SubX real-time multimodel ensemble mean anomaly and probability guidance for temperature (a,b) and precipitation (d,e) and official corresponding NOAA Climate Prediction Center week 3-4 outlook products for temperature (c) and precipitation (f).

“Better forecasts, better decisions,” said Pegion about how this research will support the public. “More skillful predictions on these timescales reduce risk and allow for better disaster preparedness related to extreme and hazardous weather.”

Along with better forecasts and information for the public, Pegion explained that SubX will also provide comprehensive research and real-time response to the subseasonal component of the Weather Act and NOAA can use the results for applications like marine ecosystems and coastal flooding. Additionally, there are many users in the research community, particularly within the MAPP S2S project, who are using SubX data to investigate diverse topics such as heat wave initiation and maintenance, tropical storm formation and precipitation, MJO and NAO predictability, air-sea interactions, model resolution impacts on forecast fidelity, and the sources and consequences of model biases.

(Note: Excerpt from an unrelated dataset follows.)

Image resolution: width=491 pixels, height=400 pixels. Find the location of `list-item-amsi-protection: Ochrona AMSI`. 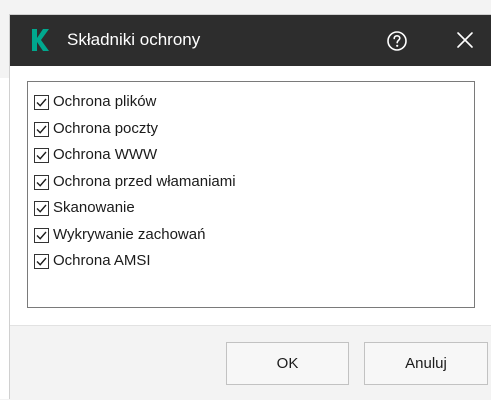

list-item-amsi-protection: Ochrona AMSI is located at coordinates (92, 261).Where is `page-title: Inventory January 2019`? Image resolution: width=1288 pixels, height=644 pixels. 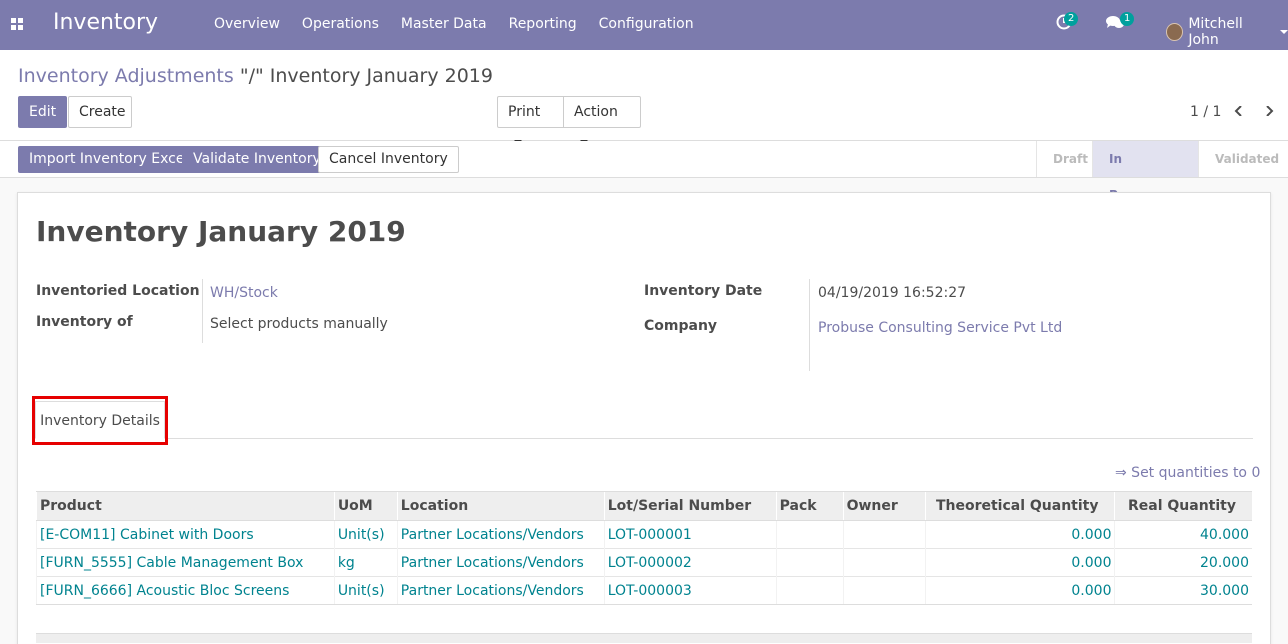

The original SubX project, now complete, was recently reviewed and found to be an excellent model of research-to-operations. The project simultaneously integrates the research community into operational concerns, providing a useful operational capability to improve forecasts, thus bridging the typical divide between the operational centers and academic research communities. The report described the value provided by the project to the operational forecasters: “The SubX project has provided value to Climate Prediction Center operational outlooks at subseasonal time scales, contributing to the weekly forecast decision process, reducing the area of “equal chances” (where not enough information is available to make high or low forecasts) for temperature and precipitation in weeks 3 and 4, and contributing week-to-week stability to forecasts.”

While SubX is a large accomplishment in subseasonal to seasonal research, the researchers are already thinking of a second phase with plans to parse out the contributions of individual models and to produce forecasts further in the past and a large model ensemble. The project review noted the future potential of the SubX dataset: “Given that published peer-reviewed literature is the principal metric of scientific contribution, this has been a strong return on investment for CPO’s MAPP program, particularly as the SubX data set will continue to enable further research for years to come.”